Ideal sugaring weather is when nights are below freezing and days are in the 40s. Warming temperatures create pressure within the tree, forcing sap—or starch stored in the wood—to be released. The aptly named sugar maple (acer sacchurum) is the most commonly tapped tree because of its high sugar content. A 12-inch diameter tree, about 40 years old, generally gets one tap; larger trees might get more, three at the most.
Legends abound as to how maple syrup was discovered. One says an Iroquois chief threw a tomahawk into a tree at night, the weather warmed, and the next day his wife used sap instead of water to cook venison, sweetening the dish. Dr. Perkins said Native Americans probably learned from watching birds and animals, particularly squirrels. In early spring on windy, sunny days, squirrels nip shallow grooves into maple branches, wait for the sap to dry into sugar granules, and eat it. Native Americans likely taught English and French settlers, and a sizable industry was born.
Canada produces the most syrup in the world, 12.2 million gallons valued at $487 million, of which Quebec accounts for 92 percent. The United States produces about 4.2 million gallons valued at $147 million, with Vermont the largest producer at half a million gallons. Pennsylvania ranks from fifth to seventh, according to Penn State, producing 60,000 gallons per year, valued at $1.9 million. Somerset County is our state’s biggest producer.
Modern-day commercial operations involve vacuums attached to plastic tubing running directly from tree to sugar camp, and reverse osmosis, invented in the 1970s, which removes water from the sap before boiling. The latter changes syrup’s taste, my friend claimed, but Dr. Perkins said his center has conducted studies comparing what he termed “techno syrup” with syrup made by more traditional methods, and people can’t tell the difference.
We made our syrup in a more old-fashioned way, going out into the sugarbush on a perfect day—41 degrees and sunny—drilling holes, plugging them with spiles, and hanging galvanized tin buckets. We collected the sap by hand. I also tapped trees on my property and added it to the lot. Granted we transported the sap to the sugar camp via an all-terrain vehicle— alas, we had neither wooden yoke nor horse-drawn sleigh as in the old days—but it still felt as if we were performing a task few do anymore.

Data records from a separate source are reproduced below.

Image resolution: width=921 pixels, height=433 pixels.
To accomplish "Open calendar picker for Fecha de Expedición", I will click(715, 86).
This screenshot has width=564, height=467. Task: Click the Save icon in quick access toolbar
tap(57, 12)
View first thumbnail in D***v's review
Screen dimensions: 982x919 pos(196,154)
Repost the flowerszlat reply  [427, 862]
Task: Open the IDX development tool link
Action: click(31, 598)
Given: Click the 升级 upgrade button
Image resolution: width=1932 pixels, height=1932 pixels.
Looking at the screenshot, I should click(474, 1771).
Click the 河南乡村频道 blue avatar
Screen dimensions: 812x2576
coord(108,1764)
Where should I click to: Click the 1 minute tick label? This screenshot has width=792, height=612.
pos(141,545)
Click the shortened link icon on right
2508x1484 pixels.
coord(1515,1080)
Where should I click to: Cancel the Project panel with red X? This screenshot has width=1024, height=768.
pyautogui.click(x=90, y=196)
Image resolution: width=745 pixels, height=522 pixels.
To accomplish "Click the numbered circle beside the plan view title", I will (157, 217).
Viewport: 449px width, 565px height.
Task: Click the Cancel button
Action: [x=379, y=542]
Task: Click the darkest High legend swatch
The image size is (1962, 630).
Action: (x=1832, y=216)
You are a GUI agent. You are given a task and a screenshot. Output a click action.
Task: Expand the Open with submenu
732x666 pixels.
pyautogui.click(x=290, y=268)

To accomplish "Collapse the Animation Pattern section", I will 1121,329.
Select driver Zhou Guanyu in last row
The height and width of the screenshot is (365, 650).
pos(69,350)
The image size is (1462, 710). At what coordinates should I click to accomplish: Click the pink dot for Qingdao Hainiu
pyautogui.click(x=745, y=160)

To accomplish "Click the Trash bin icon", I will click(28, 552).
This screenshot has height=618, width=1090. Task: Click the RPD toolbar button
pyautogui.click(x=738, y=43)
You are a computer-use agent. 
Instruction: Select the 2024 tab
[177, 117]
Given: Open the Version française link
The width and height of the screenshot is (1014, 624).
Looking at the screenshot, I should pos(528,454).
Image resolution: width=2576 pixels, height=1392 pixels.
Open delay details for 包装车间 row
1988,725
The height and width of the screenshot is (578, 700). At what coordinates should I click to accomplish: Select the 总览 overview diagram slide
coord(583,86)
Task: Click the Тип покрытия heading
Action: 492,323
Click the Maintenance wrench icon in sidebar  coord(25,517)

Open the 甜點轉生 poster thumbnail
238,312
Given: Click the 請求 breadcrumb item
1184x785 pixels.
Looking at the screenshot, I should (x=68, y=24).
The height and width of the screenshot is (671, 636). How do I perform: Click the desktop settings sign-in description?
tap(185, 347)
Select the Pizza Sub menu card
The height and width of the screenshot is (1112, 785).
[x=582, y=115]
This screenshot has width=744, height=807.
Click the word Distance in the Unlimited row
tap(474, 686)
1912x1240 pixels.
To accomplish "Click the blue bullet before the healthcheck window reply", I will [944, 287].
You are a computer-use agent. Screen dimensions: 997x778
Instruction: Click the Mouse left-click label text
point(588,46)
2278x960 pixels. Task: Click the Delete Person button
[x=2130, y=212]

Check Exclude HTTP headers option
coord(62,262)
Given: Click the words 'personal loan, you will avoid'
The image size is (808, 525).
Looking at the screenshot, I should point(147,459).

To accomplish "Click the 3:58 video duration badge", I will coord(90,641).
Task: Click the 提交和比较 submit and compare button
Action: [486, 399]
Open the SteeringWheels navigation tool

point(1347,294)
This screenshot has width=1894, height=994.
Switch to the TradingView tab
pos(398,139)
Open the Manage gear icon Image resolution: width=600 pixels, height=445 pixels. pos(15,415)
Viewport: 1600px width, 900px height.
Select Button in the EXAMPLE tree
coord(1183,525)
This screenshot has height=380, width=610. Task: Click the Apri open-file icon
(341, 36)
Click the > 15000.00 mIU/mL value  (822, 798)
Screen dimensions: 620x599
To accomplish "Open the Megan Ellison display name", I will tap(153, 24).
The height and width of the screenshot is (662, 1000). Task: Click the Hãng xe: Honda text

We poured the sap into a holding tank, through a filtration system of wool felt to remove any impurities, into a wood-fired evaporator, and finally a finishing pan. The USDA has three Grade A syrup classifications: light amber; medium amber; and dark amber; and one Grade B, which is darker, with a stronger maple flavor. I prefer early syrup, generally lighter in color with a milder taste, but it’s difficult to come by, so I put whatever grade syrup I can get into my green tea each morning.
Some of our syrup was bottled, but in the end all of it had to be thrown away. It tasted terrible. Dr. Perkins asked me what went wrong, but I had no idea, so asked him the same question. Two possible explanations were we didn’t boil the sap soon enough—sap must be boiled right away or it can ferment. Or, that we boiled some sap and later added more to the same batch, which can make syrup “ropey or stringy,” he said. “One of the hardest parts of this job is trying to diagnose the failures.”
I doubt we’ll ever know for sure, but I do know my friend and his family will be back at it this year, welcoming company in the sugar camp to help pass the hours. People do stop by and say hello, bring snacks and offer assistance, but nothing like the old days when they had lots of help. People are too busy now, he said, too plugged-in to step back in time. But you’ll find me there in February, unplugged, hoping for sweeter results.